MILWAUKEE -- The Milwaukee Brewers made a franchise-record fourth consecutive playoff appearance this fall and have the type of starting rotation that could enable them to keep that streak going in future years.
But their loss to the Atlanta Braves in the National Leauge division series revealed they may need to upgrade their lineup if they're ever going to get back to the World Series for the first time since 1982.
A lineup that struggled to score runs at various points in the season produced a total of six runs in the four-game series. The Brewers went scoreless in 33 of 36 postseason innings.
"We've got the best pitching in baseball, I think," first baseman Rowdy Tellez said Tuesday after the Brewers were eliminated with a 5-4 Game 4 loss in Atlanta. "And I think just after this loss, it's tough. It's kind of devastating. We didn't think it would be like this."
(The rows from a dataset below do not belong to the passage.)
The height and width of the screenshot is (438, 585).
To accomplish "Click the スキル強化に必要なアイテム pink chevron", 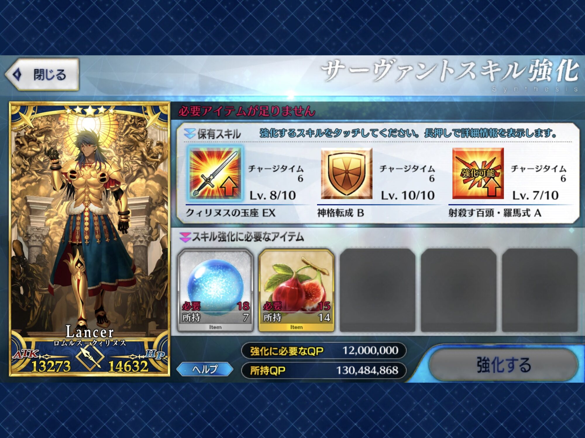I will [185, 237].
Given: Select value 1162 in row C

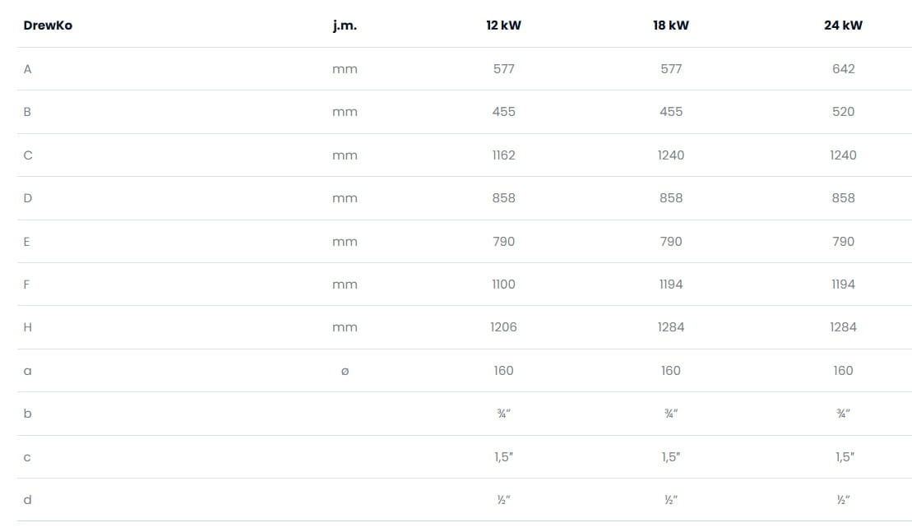Looking at the screenshot, I should point(503,155).
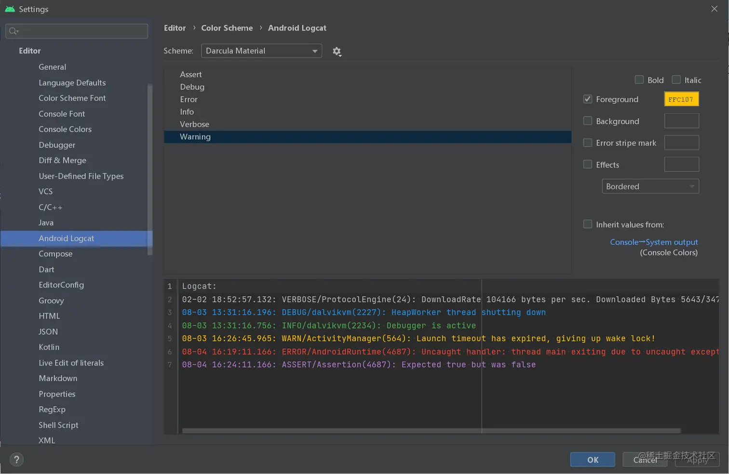
Task: Enable the Italic checkbox
Action: pos(676,80)
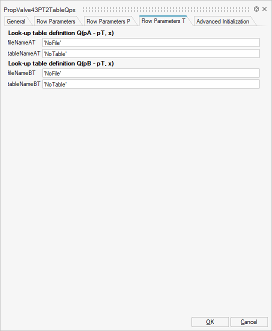Click the tableNameAT label

coord(24,54)
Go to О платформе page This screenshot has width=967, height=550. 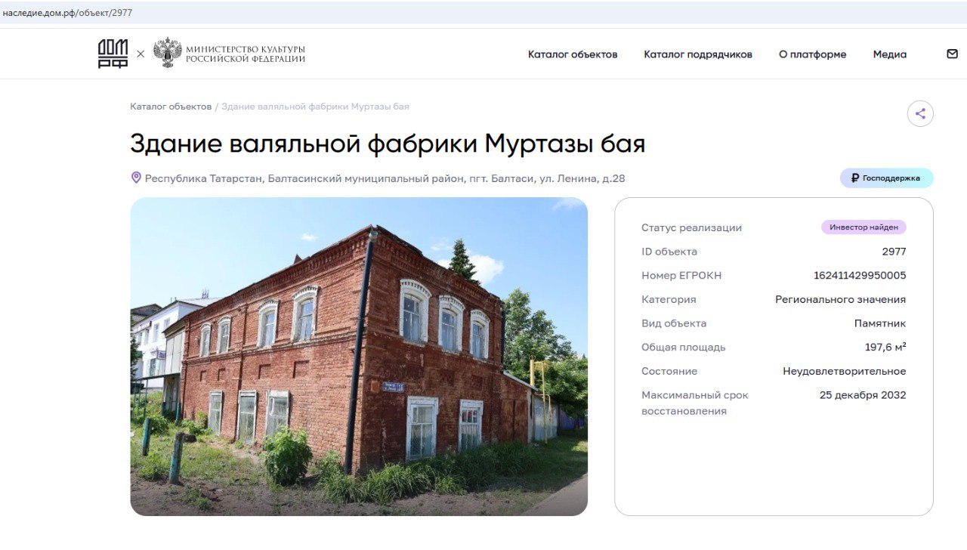tap(812, 54)
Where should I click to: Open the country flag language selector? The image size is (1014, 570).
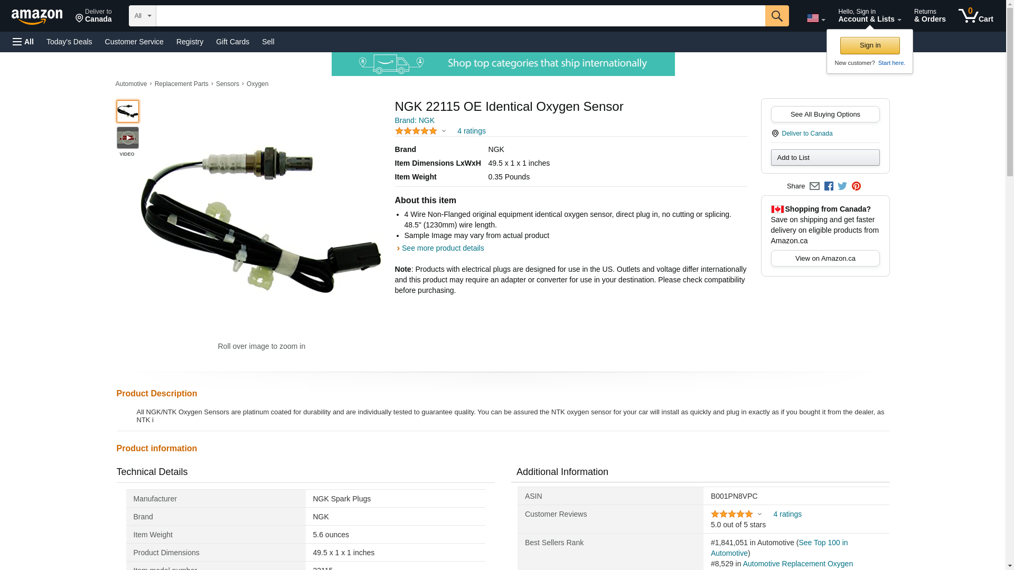coord(815,18)
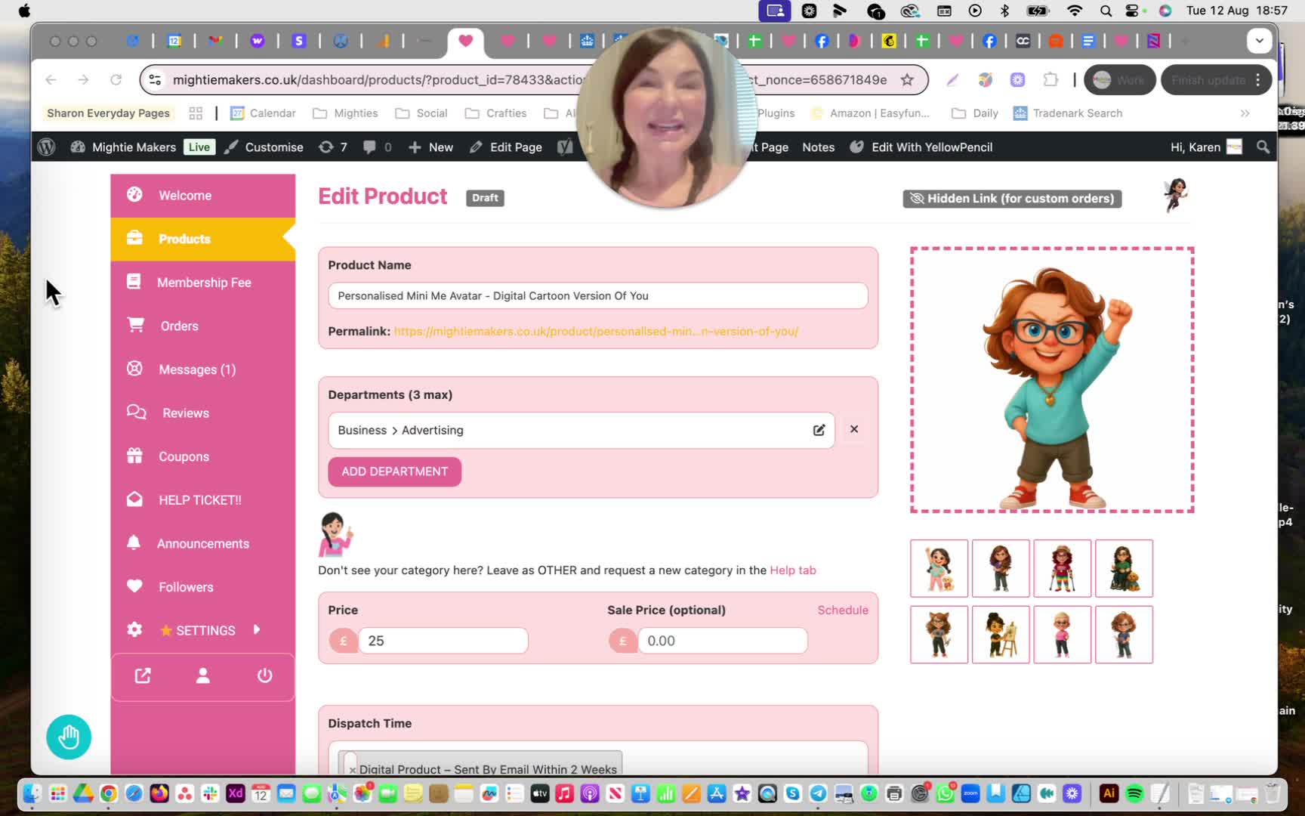Click the external link icon in sidebar
The image size is (1305, 816).
click(142, 675)
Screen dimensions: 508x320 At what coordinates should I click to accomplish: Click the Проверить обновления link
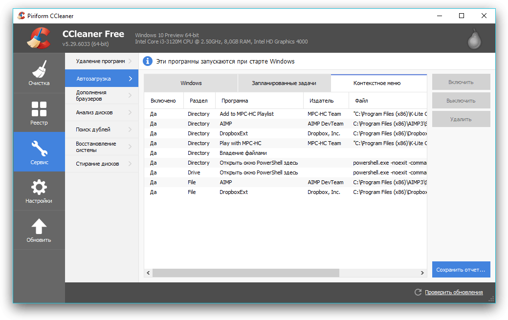pyautogui.click(x=453, y=292)
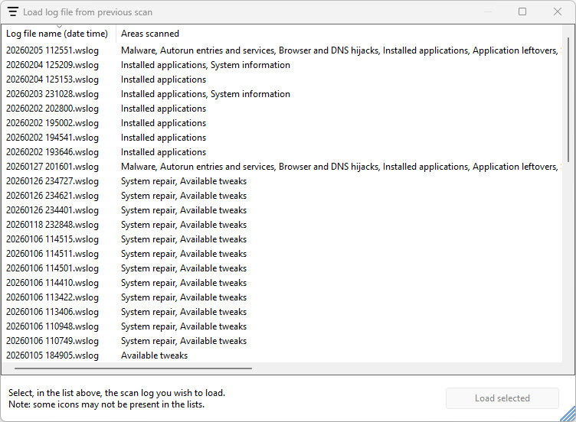Screen dimensions: 576x422
Task: Select the 20260127 201601.wslog malware scan
Action: pos(53,167)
The Brewers won 95 games and took over sole possession of the NL Central lead for good in June, but postseason frustration continued for a franchise that has never won the World Series.
Milwaukee was a game away from getting to the World Series in 2018 before losing Game 7 of the NL Championship Series at home to the Los Angeles Dodgers. The Brewers haven't won a playoff series since.
The Brewers had reason to believe they could make a long postseason run this year because of a rotation featuring three All-Stars in Cy Young Award candidate Corbin Burnes (11-5, 2.43 ERA), Brandon Woodruff (9-10, 2.56) and Freddy Peralta (10-5, 2.81).
"Those guys all took big steps forward," Manager Craig Counsell said. "And they want that label, I think, of what they've earned this year, and they deserve it. And I think they're not going to stop trying to go to the next place."
That pitching was good enough to help the Brewers roll to a division title without much hitting. The Brewers ranked 27th out of 30 MLB teams in batting average (.233), though they were 12th in runs scored (738).
Atlanta exposed the shortcomings of Milwaukee's lineup and left the pitching staff with little margin for error. When Atlanta's Freddie Freeman hit a tiebreaking home run off All-Star closer Josh Hader in the eighth inning of Game 4, the Brewers couldn't respond.
But they accomplished enough to believe they can put themselves back in contention next season.
"We're going to focus on next year and come back," Tellez said. "We're always going to be a force here."
The most obvious way for the Brewers to boost their lineup is for 2018 NL MVP Christian Yelich to regain the form he showed his first two years in Milwaukee.
Yelich led the NL in OPS in 2018 and 2019 but has slumped the last two seasons. He batted .248 with just nine home runs and 51 RBI in 117 games this year. The Brewers' season ended Tuesday when Yelich struck out looking with the tying run on first.
The 29-year-old Yelich is set to make $26 million each of the next seven seasons, though $4 million of that will be deferred each year.
"I understand that I've got to play better, I've got to be better," Yelich said. "Kind of take the offseason and figure out a way to do that and keep moving."